◆ **Action item**
The data should be printed in full, character for character.

◆ **Data under study**
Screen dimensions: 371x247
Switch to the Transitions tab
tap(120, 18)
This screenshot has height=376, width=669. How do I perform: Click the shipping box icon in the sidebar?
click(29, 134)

◆ **Result of the task**
Screen dimensions: 371x247
Switch to the Transitions tab
tap(120, 18)
This screenshot has height=376, width=669. How do I perform: Click the shipping box icon in the sidebar?
click(29, 134)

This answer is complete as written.